#### [DIRECTIONS]
Collect each line of the records containing the string "trash".

#### [INFORMATION PROVIDED]

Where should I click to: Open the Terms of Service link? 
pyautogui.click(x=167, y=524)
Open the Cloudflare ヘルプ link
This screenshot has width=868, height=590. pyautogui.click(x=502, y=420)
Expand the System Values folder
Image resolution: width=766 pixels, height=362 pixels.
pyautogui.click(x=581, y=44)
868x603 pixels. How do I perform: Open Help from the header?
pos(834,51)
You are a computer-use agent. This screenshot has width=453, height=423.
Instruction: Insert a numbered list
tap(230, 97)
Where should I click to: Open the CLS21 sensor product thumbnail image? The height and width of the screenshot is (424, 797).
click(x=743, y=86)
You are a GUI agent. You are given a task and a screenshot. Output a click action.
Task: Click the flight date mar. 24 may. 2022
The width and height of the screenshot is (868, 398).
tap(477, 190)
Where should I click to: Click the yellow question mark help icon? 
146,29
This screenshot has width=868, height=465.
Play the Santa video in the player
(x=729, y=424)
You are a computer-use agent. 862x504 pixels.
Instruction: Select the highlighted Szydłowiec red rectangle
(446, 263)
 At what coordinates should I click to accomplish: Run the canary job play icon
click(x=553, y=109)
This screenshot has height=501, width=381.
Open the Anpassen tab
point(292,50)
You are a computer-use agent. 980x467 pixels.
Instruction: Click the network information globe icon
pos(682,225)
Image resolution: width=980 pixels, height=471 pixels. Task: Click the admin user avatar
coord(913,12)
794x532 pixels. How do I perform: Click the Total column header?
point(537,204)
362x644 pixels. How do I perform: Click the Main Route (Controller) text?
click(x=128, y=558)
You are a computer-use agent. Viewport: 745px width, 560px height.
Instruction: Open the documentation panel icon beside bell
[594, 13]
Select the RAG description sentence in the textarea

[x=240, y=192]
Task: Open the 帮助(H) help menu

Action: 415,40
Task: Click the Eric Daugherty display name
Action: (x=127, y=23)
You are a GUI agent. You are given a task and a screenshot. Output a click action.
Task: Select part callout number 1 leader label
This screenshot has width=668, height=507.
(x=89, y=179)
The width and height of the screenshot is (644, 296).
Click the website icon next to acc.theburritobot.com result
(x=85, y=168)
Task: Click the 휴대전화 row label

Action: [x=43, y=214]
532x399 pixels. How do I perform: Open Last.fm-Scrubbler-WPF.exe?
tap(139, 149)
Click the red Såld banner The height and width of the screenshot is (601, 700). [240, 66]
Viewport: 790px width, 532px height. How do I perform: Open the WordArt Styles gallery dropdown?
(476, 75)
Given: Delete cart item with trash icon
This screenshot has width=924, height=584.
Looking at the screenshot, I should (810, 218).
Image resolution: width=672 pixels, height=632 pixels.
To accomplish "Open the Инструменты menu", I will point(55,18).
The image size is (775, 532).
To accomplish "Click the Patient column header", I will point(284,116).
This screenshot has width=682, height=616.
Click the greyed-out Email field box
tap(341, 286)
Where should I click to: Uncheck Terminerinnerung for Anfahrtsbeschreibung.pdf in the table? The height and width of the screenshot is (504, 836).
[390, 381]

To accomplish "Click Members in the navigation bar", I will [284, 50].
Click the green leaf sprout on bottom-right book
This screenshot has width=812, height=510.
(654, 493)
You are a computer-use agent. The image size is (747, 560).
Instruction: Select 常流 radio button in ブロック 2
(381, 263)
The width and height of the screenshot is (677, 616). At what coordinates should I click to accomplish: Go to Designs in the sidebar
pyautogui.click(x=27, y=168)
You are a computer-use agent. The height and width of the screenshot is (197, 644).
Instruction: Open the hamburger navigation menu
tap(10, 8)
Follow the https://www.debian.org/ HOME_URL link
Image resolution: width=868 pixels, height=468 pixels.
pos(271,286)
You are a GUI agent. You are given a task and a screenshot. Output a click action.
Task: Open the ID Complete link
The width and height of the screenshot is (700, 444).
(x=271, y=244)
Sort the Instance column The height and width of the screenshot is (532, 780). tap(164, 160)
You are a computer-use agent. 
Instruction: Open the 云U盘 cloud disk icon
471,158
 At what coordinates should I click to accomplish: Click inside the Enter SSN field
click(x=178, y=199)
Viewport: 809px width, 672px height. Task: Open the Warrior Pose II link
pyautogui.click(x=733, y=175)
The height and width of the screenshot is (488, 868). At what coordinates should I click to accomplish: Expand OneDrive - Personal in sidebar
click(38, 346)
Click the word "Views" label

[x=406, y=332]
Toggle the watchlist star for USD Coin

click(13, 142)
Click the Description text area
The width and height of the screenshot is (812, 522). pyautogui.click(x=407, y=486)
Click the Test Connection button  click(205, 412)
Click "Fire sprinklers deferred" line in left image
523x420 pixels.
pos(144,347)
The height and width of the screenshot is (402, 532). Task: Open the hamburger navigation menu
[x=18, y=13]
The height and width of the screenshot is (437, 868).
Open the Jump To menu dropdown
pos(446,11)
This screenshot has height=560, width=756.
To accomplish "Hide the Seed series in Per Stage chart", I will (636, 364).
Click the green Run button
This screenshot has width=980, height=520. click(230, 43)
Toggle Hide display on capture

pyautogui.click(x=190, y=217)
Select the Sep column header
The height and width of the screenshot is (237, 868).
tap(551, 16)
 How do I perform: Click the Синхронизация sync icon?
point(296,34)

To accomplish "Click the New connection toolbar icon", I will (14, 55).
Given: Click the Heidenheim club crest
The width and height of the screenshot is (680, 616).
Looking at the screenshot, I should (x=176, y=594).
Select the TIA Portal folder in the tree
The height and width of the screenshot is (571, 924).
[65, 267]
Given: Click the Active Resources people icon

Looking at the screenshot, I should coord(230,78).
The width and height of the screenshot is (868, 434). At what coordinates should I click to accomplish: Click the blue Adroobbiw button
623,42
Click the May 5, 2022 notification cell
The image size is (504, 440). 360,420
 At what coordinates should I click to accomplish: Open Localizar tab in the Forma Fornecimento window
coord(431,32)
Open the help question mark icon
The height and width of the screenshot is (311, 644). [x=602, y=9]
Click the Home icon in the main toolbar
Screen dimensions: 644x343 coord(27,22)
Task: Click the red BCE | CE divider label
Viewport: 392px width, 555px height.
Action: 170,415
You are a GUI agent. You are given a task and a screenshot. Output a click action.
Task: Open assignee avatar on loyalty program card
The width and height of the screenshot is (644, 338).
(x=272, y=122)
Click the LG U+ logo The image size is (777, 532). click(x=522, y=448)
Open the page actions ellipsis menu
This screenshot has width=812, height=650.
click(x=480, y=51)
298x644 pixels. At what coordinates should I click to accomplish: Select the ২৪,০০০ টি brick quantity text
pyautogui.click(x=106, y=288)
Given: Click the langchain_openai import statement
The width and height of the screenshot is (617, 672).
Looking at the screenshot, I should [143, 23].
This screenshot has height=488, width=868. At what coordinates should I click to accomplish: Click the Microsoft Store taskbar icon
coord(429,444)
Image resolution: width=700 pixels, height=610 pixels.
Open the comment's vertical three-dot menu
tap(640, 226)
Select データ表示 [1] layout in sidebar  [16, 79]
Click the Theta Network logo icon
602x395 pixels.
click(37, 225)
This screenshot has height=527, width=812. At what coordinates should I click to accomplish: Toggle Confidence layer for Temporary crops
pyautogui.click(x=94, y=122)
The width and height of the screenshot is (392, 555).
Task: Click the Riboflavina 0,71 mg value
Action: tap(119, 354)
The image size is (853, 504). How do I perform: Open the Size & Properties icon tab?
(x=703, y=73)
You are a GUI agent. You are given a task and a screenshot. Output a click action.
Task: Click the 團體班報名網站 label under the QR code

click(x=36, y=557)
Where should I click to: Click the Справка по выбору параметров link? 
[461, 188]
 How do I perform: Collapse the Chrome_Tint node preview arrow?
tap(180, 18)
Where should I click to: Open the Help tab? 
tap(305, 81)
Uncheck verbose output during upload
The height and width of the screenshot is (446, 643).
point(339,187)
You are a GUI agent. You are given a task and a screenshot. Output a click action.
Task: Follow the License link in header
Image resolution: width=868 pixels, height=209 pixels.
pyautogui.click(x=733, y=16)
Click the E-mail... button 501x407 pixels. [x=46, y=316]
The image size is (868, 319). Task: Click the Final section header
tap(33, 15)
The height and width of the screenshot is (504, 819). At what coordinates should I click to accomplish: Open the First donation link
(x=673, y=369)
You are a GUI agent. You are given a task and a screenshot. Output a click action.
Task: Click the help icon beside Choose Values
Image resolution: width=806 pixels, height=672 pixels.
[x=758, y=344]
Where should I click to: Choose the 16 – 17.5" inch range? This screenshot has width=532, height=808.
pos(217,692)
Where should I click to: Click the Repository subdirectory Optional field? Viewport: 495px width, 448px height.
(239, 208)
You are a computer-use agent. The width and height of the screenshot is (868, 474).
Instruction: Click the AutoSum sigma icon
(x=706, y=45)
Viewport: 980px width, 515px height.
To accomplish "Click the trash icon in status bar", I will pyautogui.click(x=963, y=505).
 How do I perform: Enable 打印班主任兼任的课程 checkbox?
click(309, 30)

#### [EXERCISE SOLUTION]
Given: Delete cart item with trash icon
To accomplish "Click the trash icon in status bar", I will pyautogui.click(x=963, y=505).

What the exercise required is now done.